With the pictures omitted, write out the entries that follow exactly as they stand.
==== Exercise input ====
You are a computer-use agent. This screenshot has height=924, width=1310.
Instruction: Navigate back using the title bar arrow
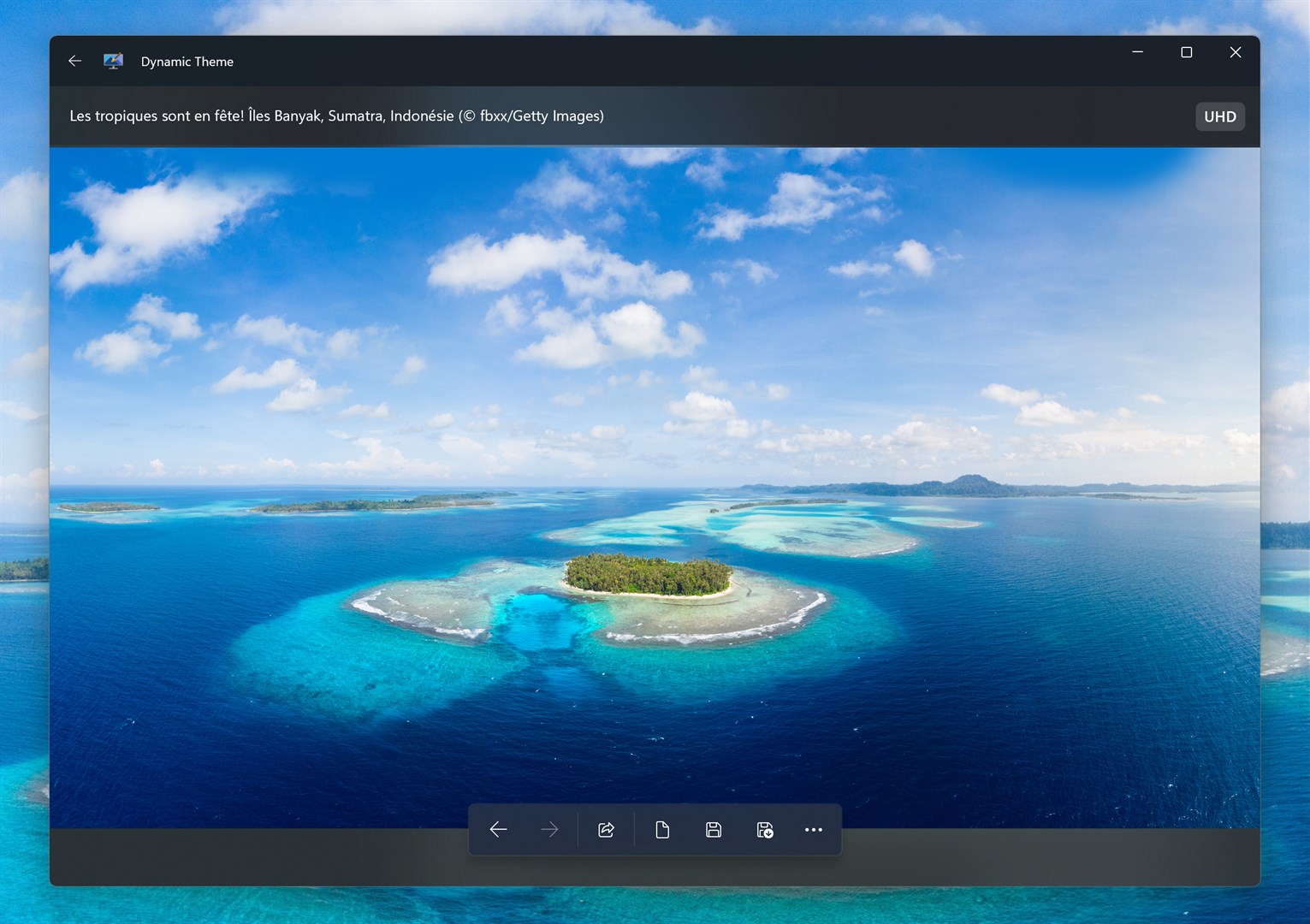coord(75,61)
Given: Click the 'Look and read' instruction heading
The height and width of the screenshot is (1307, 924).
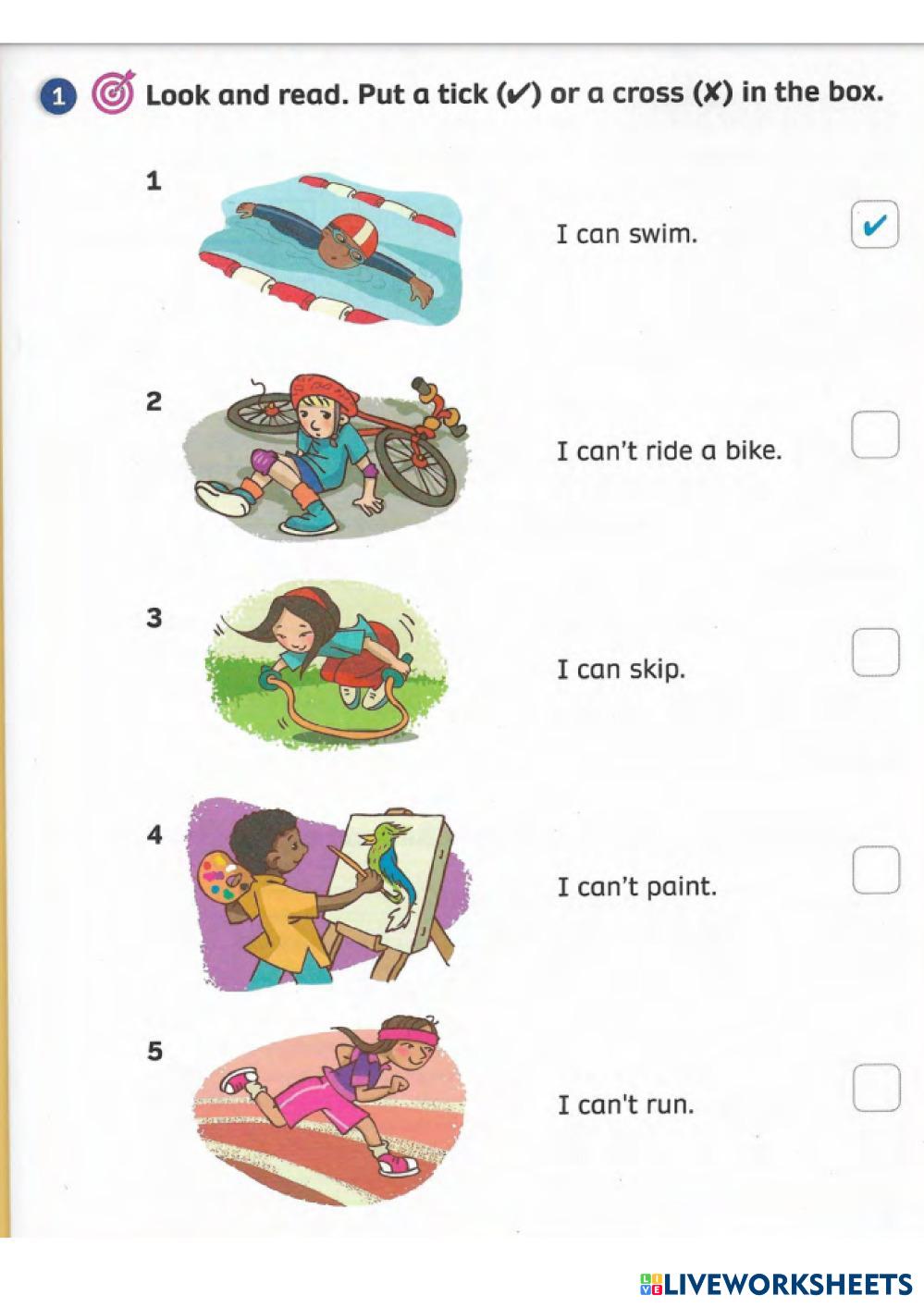Looking at the screenshot, I should pos(514,93).
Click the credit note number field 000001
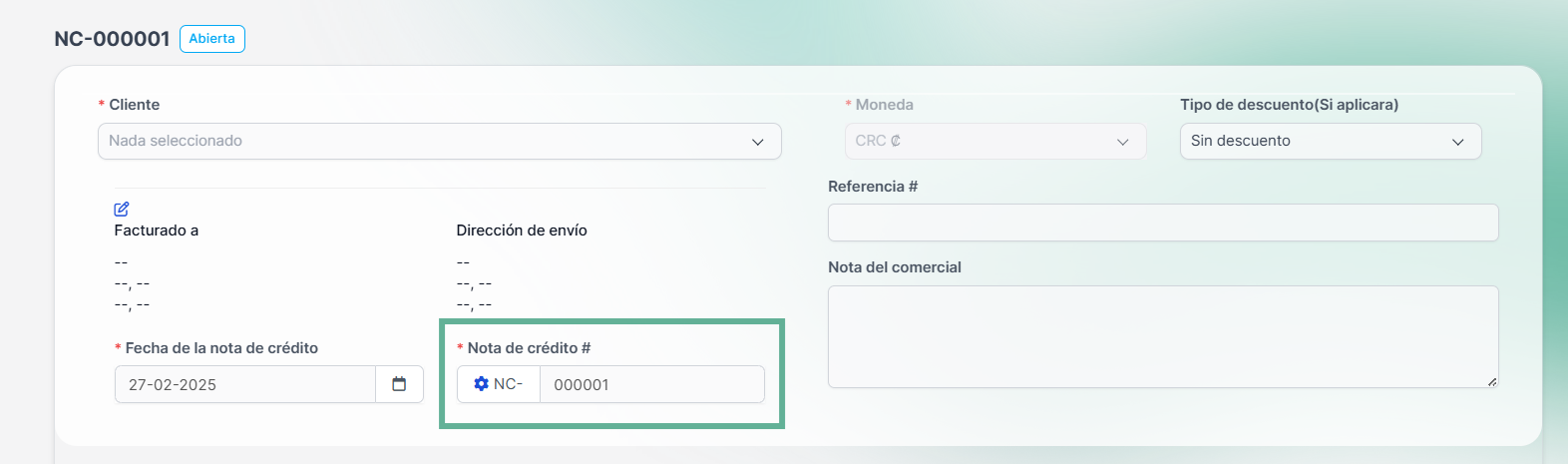 tap(652, 384)
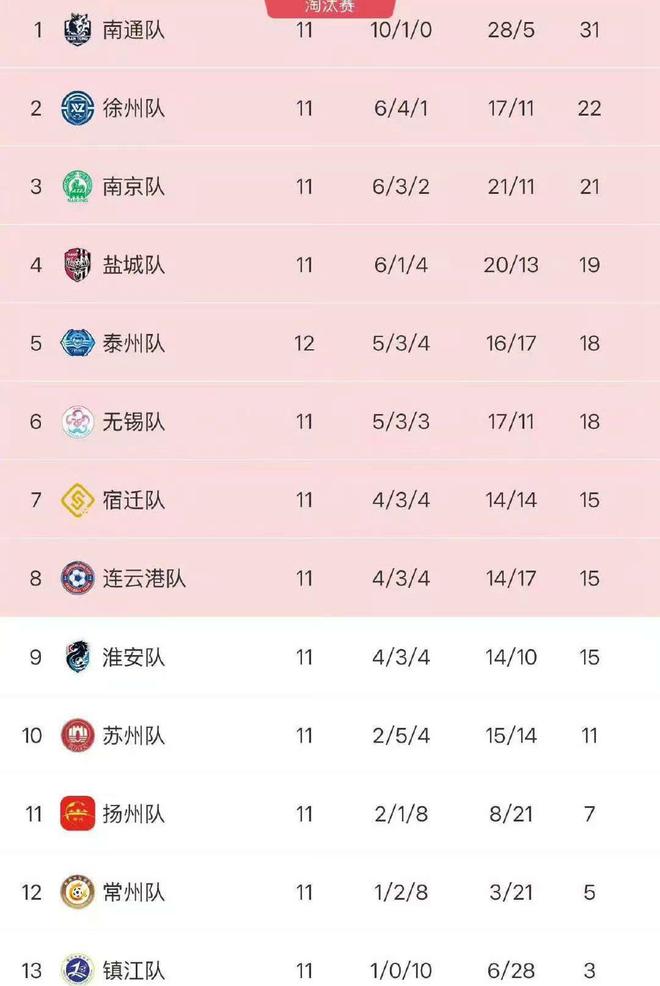Screen dimensions: 660x986
Task: Click 镇江队 goals figure 6/28
Action: [x=511, y=970]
====
• Exercise solution:
You are a computer-use agent. This screenshot has height=924, width=1310.
Instruction: Navigate back using the title bar arrow
coord(75,61)
Given: Click the 'Look and read' instruction heading
The height and width of the screenshot is (1307, 924).
Looking at the screenshot, I should pos(514,93).
Click the credit note number field 000001
 tap(652, 384)
Screen dimensions: 660x986
Task: Click 镇江队 goals figure 6/28
Action: [x=511, y=970]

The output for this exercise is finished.